## Available records
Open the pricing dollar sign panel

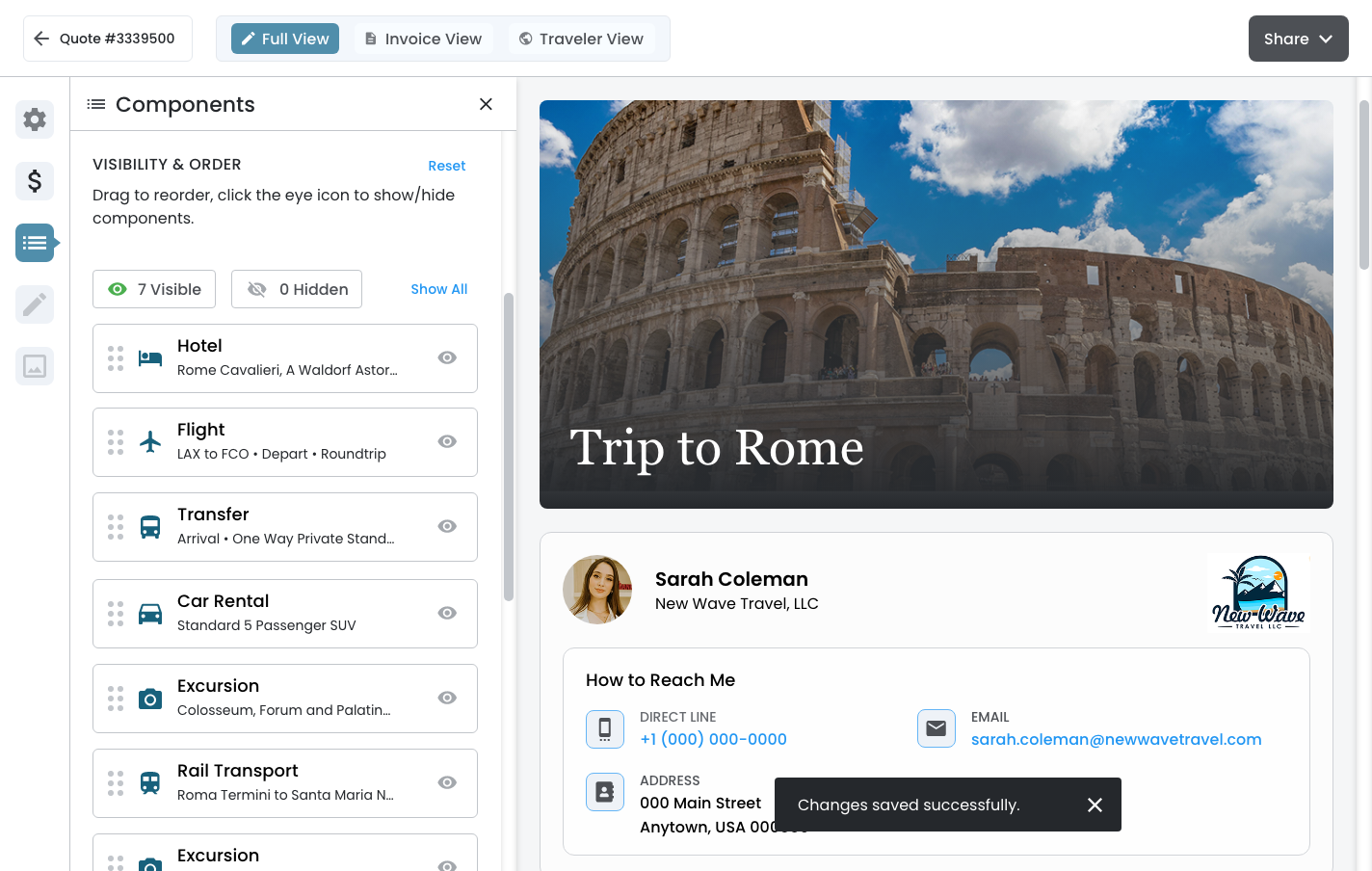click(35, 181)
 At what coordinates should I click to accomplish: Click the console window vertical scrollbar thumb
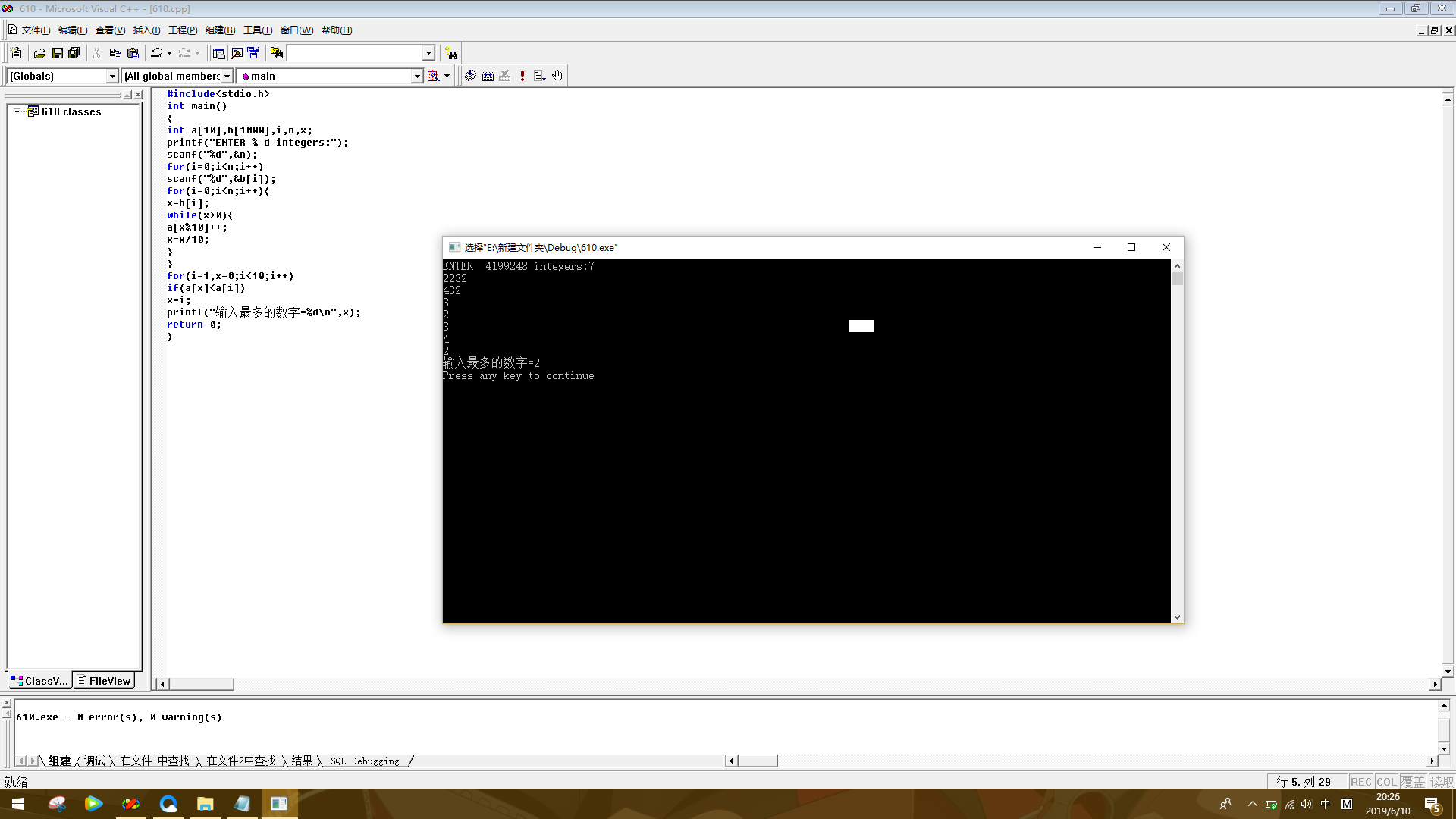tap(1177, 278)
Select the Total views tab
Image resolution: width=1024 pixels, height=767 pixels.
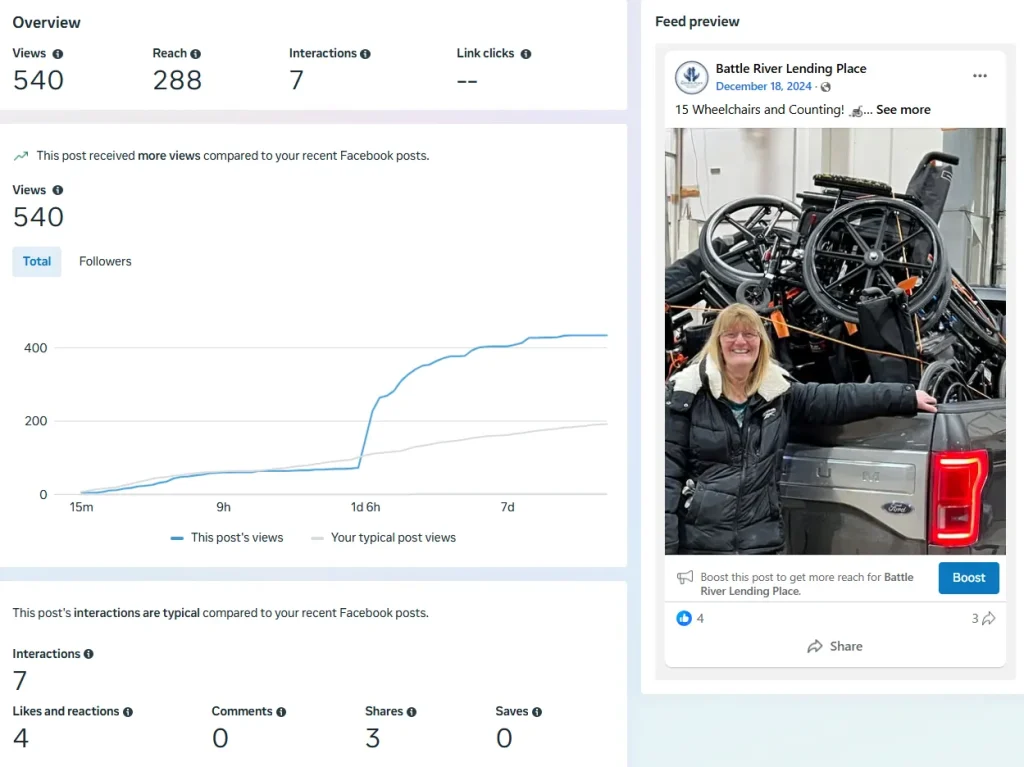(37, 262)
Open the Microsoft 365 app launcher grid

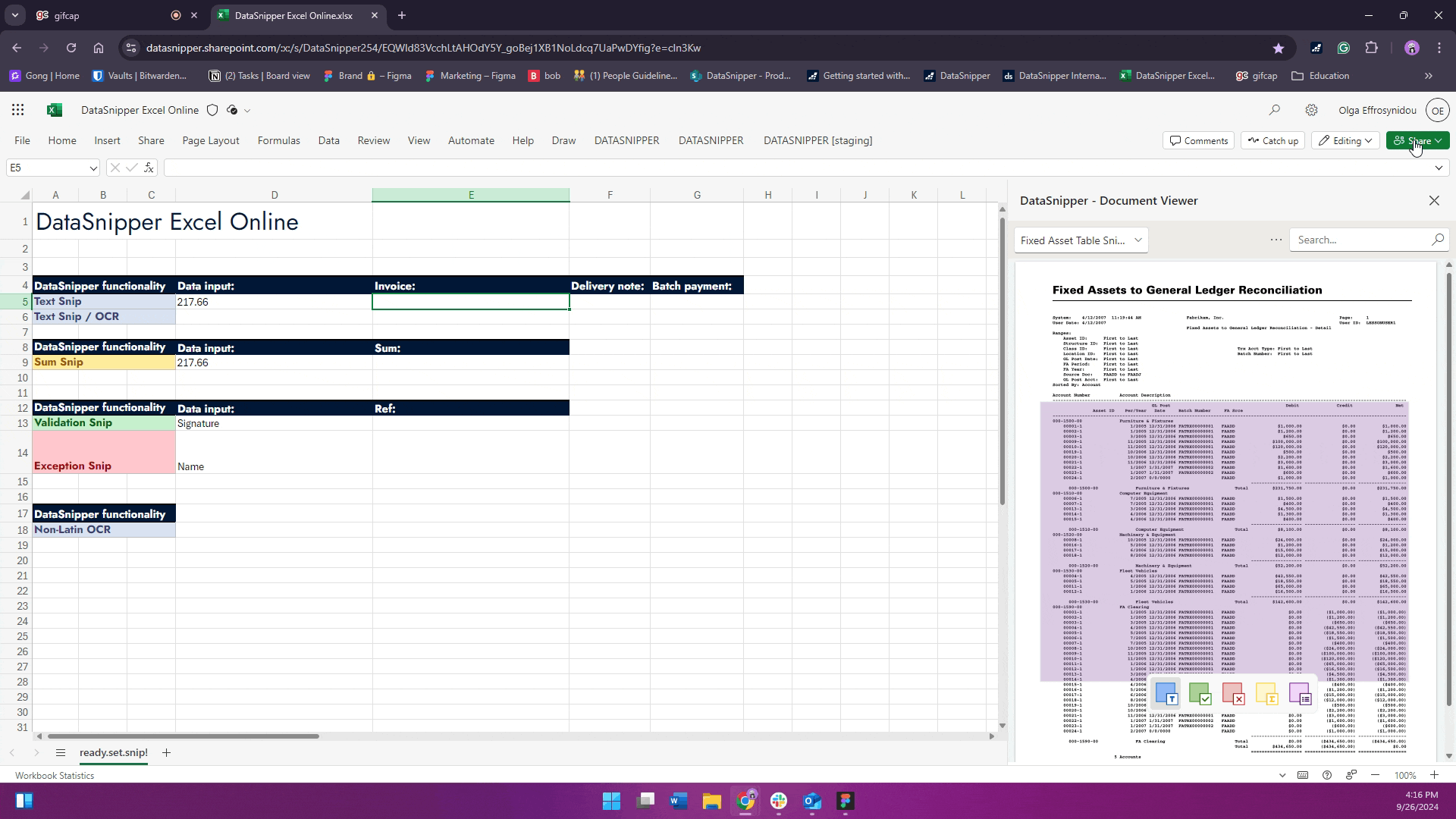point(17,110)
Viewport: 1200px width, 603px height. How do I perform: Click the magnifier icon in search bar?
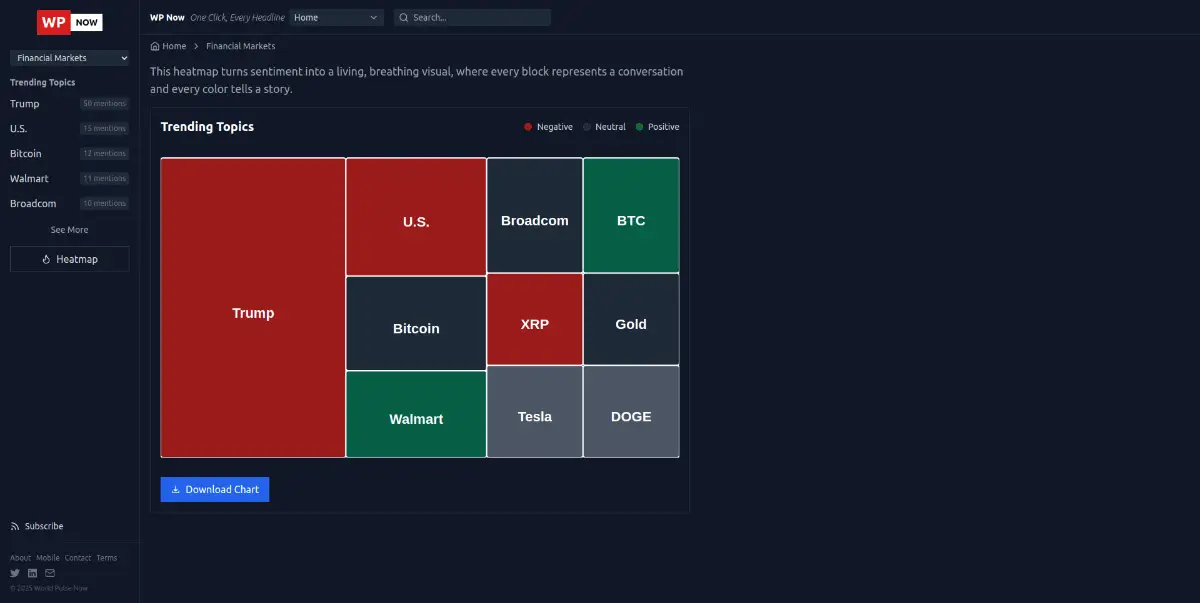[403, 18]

## Exercise aim
Reproduce all of the data above, substituting "Launch" for every "Open" and keeping everything else the same. Omit the pictures.

## Finished task
Launch the pricing dollar sign panel

click(35, 181)
 At what coordinates should I click to accomplish: Click the console window vertical scrollbar thumb
tap(1177, 278)
Select the Total views tab
Image resolution: width=1024 pixels, height=767 pixels.
(37, 262)
Launch the Microsoft 365 app launcher grid

point(17,110)
Viewport: 1200px width, 603px height. How do I perform: Click the magnifier icon in search bar?
[403, 18]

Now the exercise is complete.